Smoke Rises in the Middle East


Hooked on Hookah, 1909

No, this is not another post about terrorism, nor the violent protests following the recent Iranian election, nor more reports of suicide bombs in hotel lobbies. The smoke from these tragedies is not about to disappear any time soon. The smoke I am talking about is from the tobacco industry. Newsweek (July 27 issue) provides a breakdown of smokers worldwide. While China leads all populations with almost 334 million smokers (32% of the overall population), they are actually lower percentage wise than Turkey with its 19 million users, accounting for 36% of the population. Other Middle Eastern countries surveyed fare a bit better than the United States (24% of the population) with 21% (28 million users) in Pakistan, 17.6% (9 million users) in Iran and only 14.2% (2.4 million users) in Iraq. I suspect even these numbers are under reported, given the ubiquity of cigarettes in the region. Health warnings or not, tobacco is still sultan in the Middle East and indeed the entire world. The Newsweek article notes that this year alone five trillion cigarettes will be produced. And for a sober thought, China has more smokers hooked on nicotine than the entire population of the United States. Around the world some 57 million people die each year from complications due to smoking. But shisha clubs are on the rise.

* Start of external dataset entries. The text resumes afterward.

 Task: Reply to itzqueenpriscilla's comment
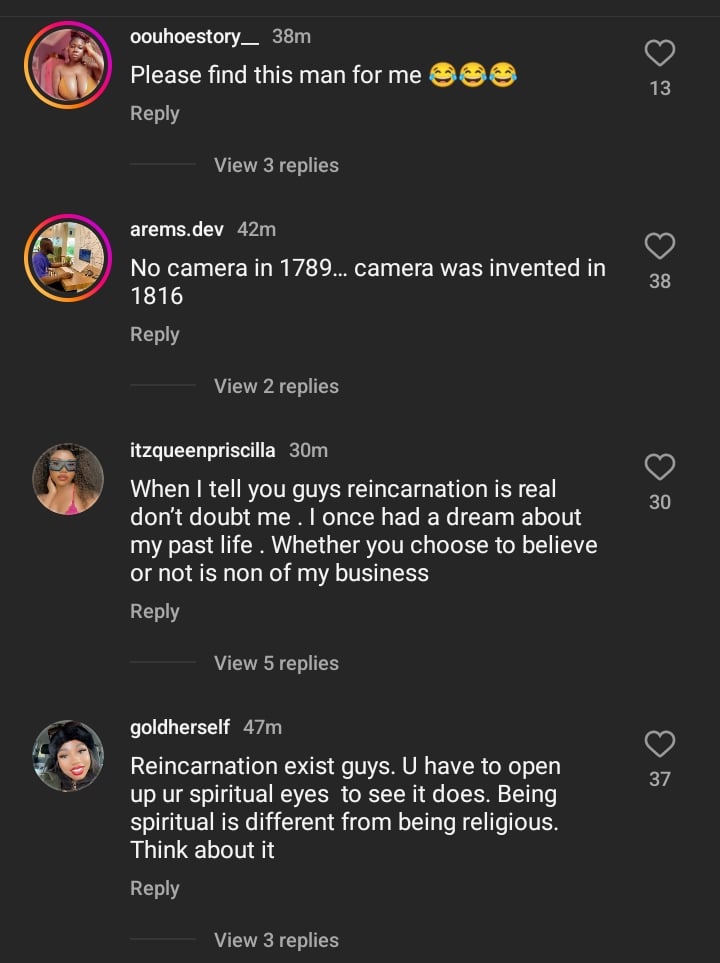pos(154,612)
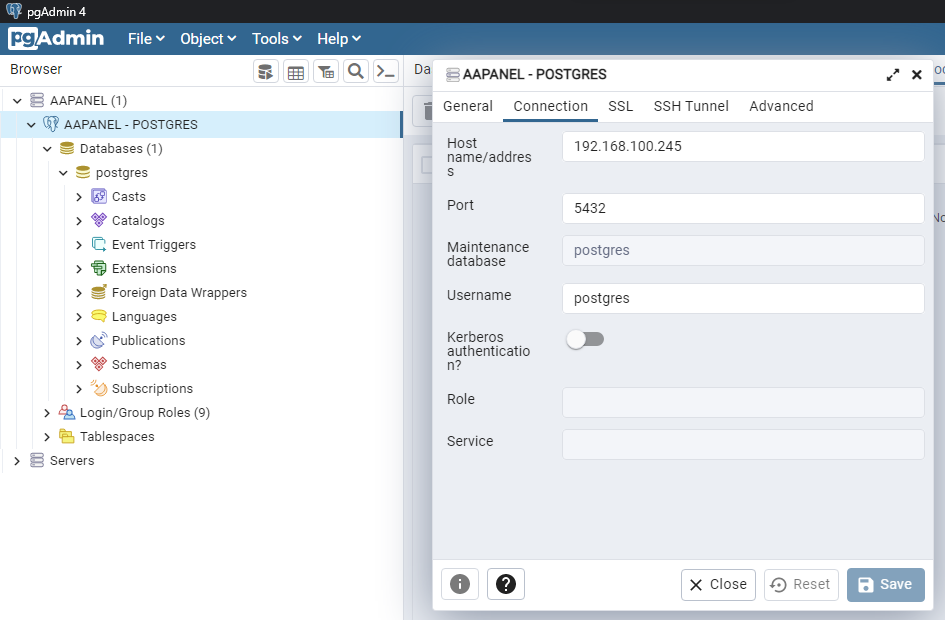The height and width of the screenshot is (620, 945).
Task: Open the Query Tool from the browser toolbar
Action: (265, 71)
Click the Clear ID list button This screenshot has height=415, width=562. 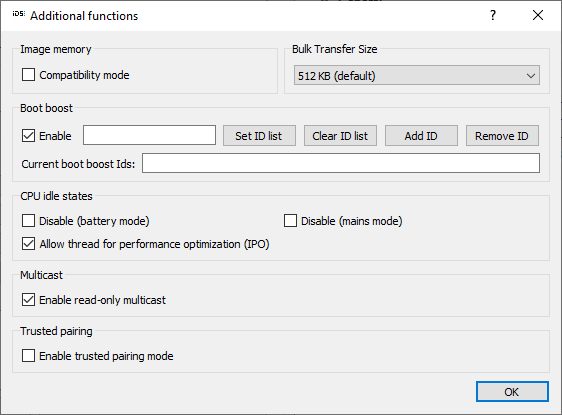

So how did this habit spread so far and wide? After all, tobacco is a New World crop, appearing in Arabic herbals as a medicant by the end of the 16th century. In much of the region the leaves were either chewed or filtered through the water pipe, a popular method now even in the United States. There were those who saw value in the properties of the plant, but many who thought it a weed straight out of hell. After all, as some scholars noted, had not the Prophet Muhammad warned that in the last days people would actually drink smoke (yushrib al-dukhān).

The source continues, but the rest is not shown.